● Consigna
Prolonga la reseña sobre el cuento «La lengua de las mariposas» a partir de su última oración.

La lengua de las mariposas
En la semana en la que se cumplen ochenta años de la Guerra Civil
Española Libro de arena comparte una reseña acerca del cuento "La lengua de las mariposas" de Manuel Rivas, como cierre de la serie de publicaciones referidas a su aniversario.
Por María Pía Chiesino
Desde muy chica escuché hablar en mi
familia de la Guerra Civil Española. Hablaba mi abuela paterna, lamentando lo
que llamaba “guerra entre hermanos”. Hablaba mi abuela materna, recordando a
unas primas de mi abuelo que habían venido de Galicia espantadas por la sangre
y por el hambre. Hablaba mi abuelo paterno, que en su imprenta recibía de
visita a don Gonzalo Losada, quien a su vez editaba todo el exilio posible.
La Guerra Civil Española siempre me
conmovió. Y desde muy chica leí y amé, además, a los poetas que la habían
padecido: a Miguel Hernández, que murió en las cárceles de Franco; a Antonio
Machado, que murió en Francia, en el exilio; a García Lorca, que fue secuestrado,
fusilado y desaparecido a días de comenzar la guerra.
Cuando el año pasado advertí que se
acercaba este aniversario, me pasó algo particular. Y fue que en lugar de
volver una vez más a los poetas de toda mi vida, me puse a releer a Manuel
Rivas. Había leído hace años El lápiz del
carpintero, y leí por primera vez, su bello cuento, “La lengua de las mariposas”.
En una entrevista que hace años le
realizara Armando Tejera, Rivas se refiere a este hecho puntual de que la
Guerra Civil siga teniendo tanta presencia en la literatura española. Que las nuevas generaciones sigan necesitando
escribir sobre ella. Puntualiza además acerca de los “…mecanismos de producción
de odio, de suspensión de las conciencias…” que se instituyeron desde el poder.
Y agrega que el de la guerra es “…un escenario que también es un espacio
mítico, es de esos momentos en que es como si quedara todo suspendido…”

● Datos mostrados
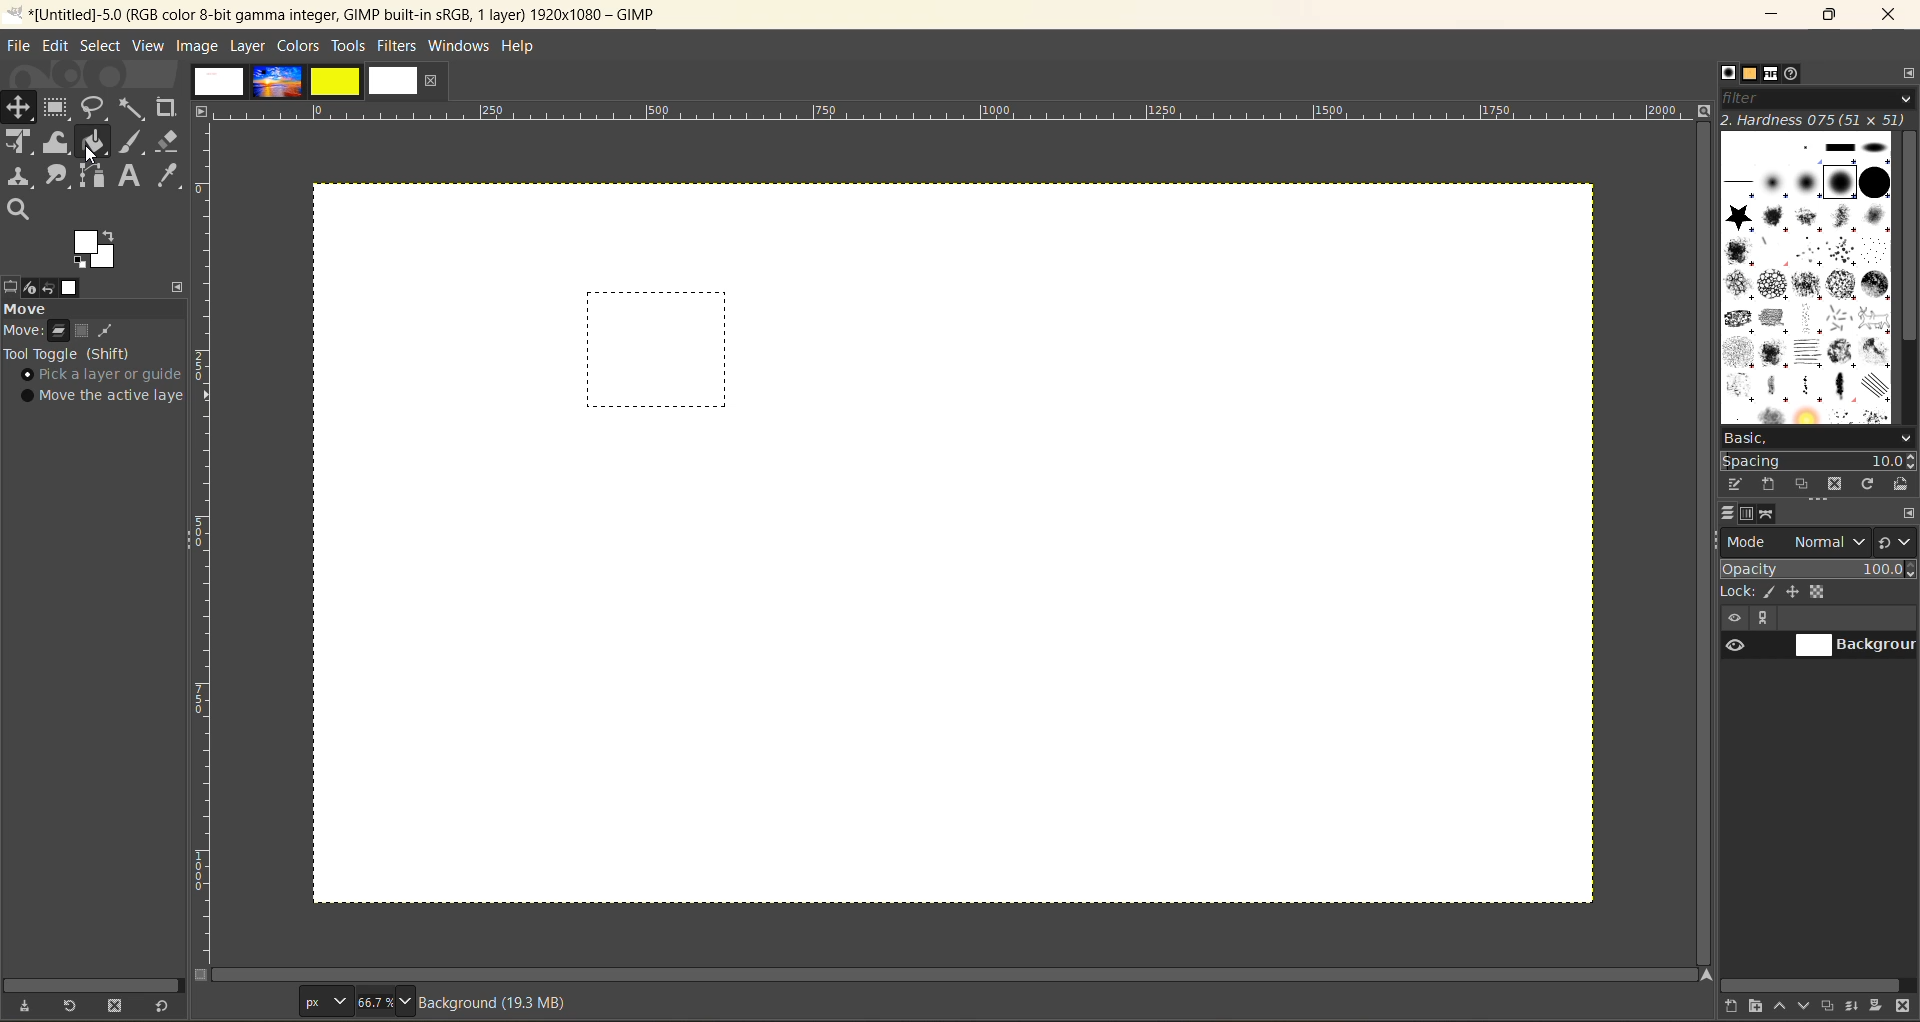 This screenshot has height=1022, width=1920. Describe the element at coordinates (99, 248) in the screenshot. I see `active foreground/background color` at that location.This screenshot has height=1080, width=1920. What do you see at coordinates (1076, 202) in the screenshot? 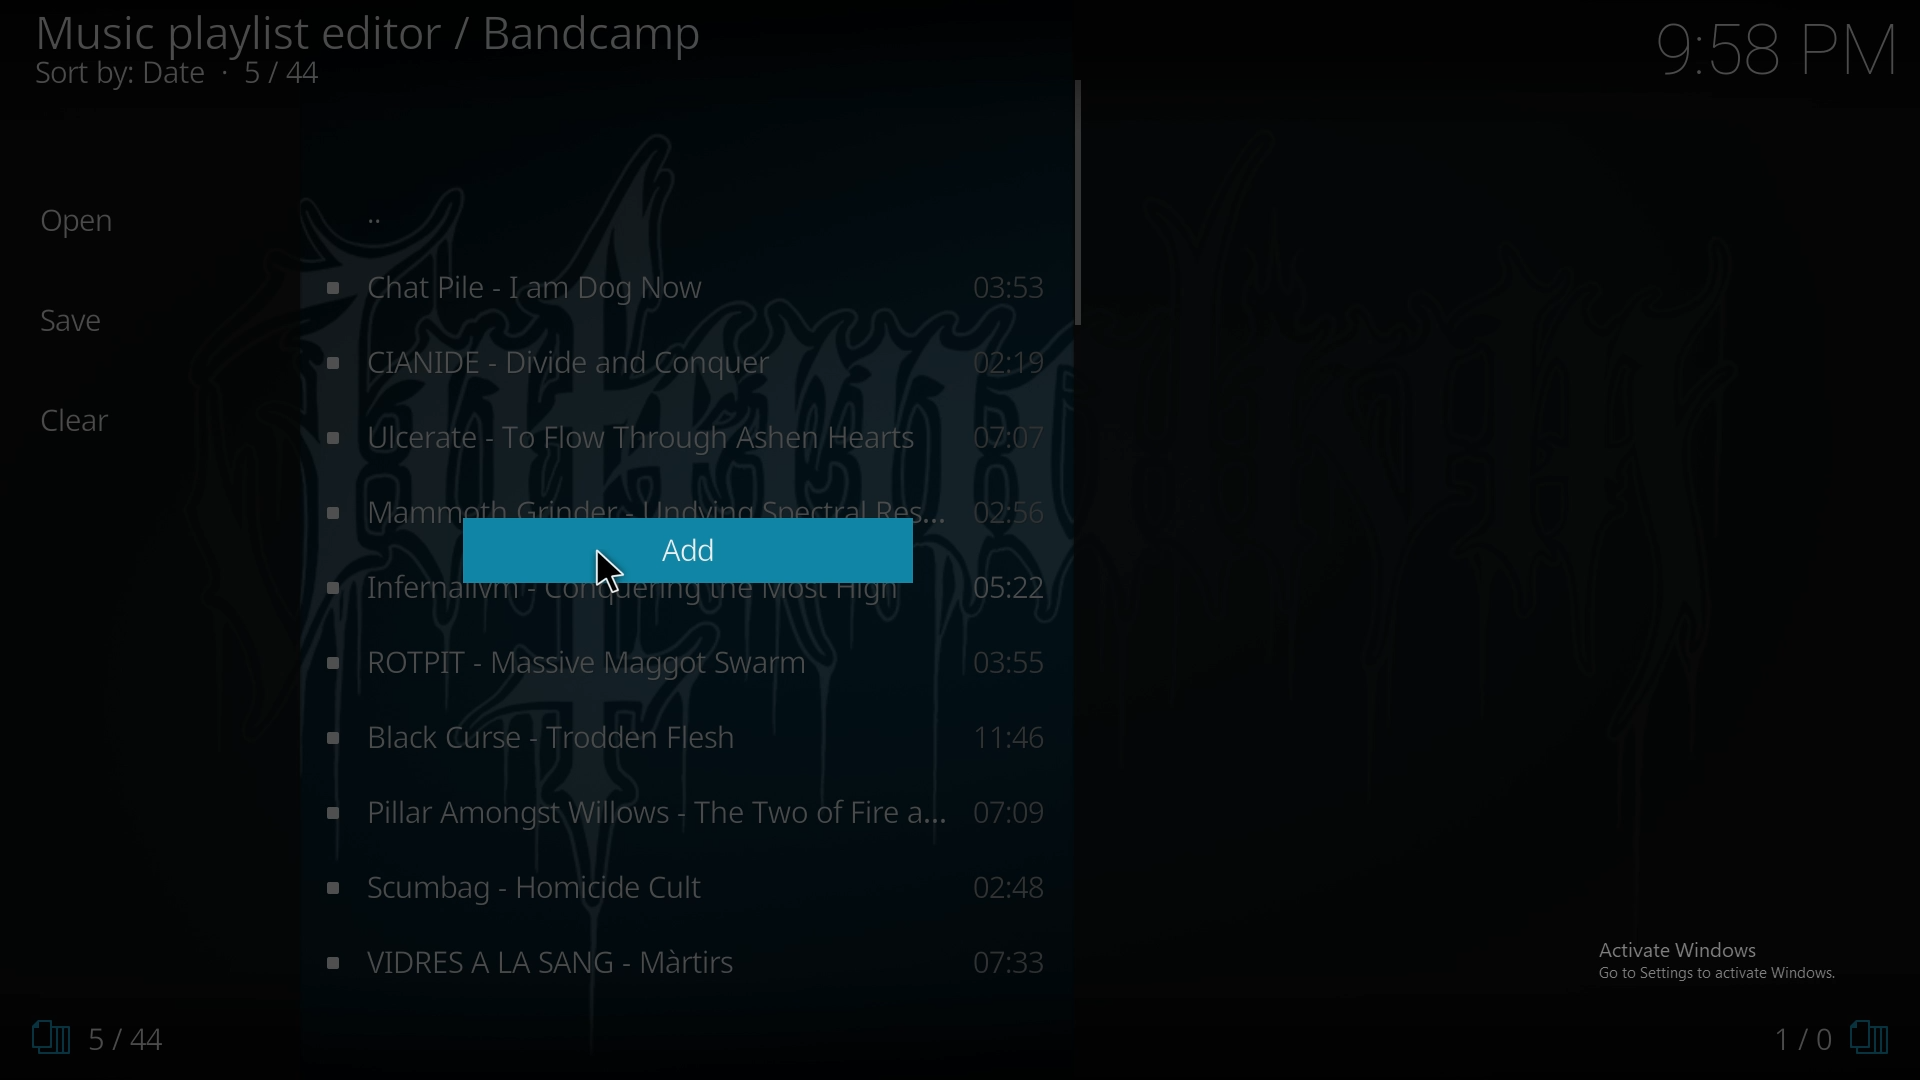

● Resultado del ejercicio
Eso y no otra cosa es lo que sucede en “La lengua de las mariposas”, con Pardal,
el pequeño narrador protagonista que ha pasado del terror al amor por su
maestro, con quien sale de paseo y conoce la existencia de pequeños seres del
monte Sinaí: mantis, caballitos del diablo, miles de mariposas distintas…
La inocencia de Pardal, termina ni bien
comienza la guerra. Ya no habrá espacio para esas pequeñas discusiones
domésticas entre un padre republicano y anticlerical y una madre de misa
diaria.
Hay que sobrevivir a la cacería, y para
eso el mundo adulto no vacila en sacar a relucir sus pequeñas y grandes
miserias.
Esa es la ley que impone la madre, frente
a las “cosas terribles” de las que se entera, acaso por el cura.
La misma persona que le preparaba comida
especial, segura de que el maestro “pasa necesidades”, va a ser quien ordene negar la familiaridad
que había con él. Que se mienta, que se oculte que su esposo sastre le ha
regalado un traje, agradecido por las enseñanzas dedicadas al niño.
Se impone la construcción de una mentira.
Se impone acusar de “rojos” a los
primeros presos, entre quienes va el maestro.
El propio padre de Pardal se suma al coro,
y lo insulta, primero con “un hilo de
voz”, pero grita “cada vez más fuerte”, y lo acusa directamente de “asesino” y de
“comeniños”. Incluso le pide a Pardal que se sume a la gritería.
Y el chico lo intenta, pero no puede.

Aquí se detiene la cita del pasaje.